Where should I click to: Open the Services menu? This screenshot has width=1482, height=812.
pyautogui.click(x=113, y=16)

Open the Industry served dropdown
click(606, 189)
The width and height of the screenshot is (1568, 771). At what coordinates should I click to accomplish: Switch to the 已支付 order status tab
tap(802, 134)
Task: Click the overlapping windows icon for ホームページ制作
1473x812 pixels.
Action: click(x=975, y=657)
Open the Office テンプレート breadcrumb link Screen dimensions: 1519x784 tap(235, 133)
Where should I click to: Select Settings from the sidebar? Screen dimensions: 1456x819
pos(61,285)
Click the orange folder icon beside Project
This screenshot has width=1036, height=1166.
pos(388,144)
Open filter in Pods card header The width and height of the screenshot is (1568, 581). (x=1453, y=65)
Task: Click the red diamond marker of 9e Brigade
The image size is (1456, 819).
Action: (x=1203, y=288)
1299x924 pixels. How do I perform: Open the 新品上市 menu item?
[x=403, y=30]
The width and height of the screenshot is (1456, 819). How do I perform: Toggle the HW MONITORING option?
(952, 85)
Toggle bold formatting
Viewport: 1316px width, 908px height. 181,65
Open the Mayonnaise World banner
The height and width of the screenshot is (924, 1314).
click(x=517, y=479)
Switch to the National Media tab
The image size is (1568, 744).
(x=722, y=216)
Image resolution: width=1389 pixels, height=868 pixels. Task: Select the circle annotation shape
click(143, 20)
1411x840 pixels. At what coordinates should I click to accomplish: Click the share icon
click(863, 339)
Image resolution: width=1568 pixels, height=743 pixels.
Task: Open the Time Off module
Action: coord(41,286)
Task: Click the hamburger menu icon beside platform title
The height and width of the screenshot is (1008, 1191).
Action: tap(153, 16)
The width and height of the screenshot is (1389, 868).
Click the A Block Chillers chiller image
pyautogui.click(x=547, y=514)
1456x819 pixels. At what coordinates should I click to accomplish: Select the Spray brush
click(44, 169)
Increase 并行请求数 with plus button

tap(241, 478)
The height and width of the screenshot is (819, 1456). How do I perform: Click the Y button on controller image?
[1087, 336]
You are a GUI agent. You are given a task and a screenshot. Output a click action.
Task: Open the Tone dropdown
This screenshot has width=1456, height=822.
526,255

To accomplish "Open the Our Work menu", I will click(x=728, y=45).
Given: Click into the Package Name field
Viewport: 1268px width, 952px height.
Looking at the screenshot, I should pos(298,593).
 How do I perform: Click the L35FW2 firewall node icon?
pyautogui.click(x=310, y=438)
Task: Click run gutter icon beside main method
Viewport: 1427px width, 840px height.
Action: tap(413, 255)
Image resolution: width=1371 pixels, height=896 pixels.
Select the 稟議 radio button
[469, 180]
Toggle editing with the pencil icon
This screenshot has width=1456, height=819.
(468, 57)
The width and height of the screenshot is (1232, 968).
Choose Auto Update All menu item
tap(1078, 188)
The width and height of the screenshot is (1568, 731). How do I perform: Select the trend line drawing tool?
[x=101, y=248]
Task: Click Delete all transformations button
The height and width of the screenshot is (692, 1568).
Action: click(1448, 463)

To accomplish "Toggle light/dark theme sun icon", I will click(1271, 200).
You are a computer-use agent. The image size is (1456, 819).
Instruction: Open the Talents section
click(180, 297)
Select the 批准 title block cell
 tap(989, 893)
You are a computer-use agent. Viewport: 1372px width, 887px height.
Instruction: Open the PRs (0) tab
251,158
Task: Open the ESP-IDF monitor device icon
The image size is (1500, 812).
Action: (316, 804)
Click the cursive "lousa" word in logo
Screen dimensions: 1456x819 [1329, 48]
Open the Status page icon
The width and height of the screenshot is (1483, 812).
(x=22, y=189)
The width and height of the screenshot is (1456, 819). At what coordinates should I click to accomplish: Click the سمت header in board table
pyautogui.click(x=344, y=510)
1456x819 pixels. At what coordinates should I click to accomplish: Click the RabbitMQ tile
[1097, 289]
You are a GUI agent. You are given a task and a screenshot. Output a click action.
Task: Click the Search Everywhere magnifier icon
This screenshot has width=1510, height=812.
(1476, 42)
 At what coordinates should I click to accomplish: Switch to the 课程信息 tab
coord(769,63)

--------------------------------------------------

### Activity
Copy every line in the records above that contains the word "agent".

### The answer
You are a GUI agent. You are given a task and a screenshot. Output a click action.
You are a computer-use agent. The image size is (1456, 819).
You are a computer-use agent. Viewport: 1372px width, 887px height.
You are a GUI agent. You are given a task and a screenshot. Output a click action.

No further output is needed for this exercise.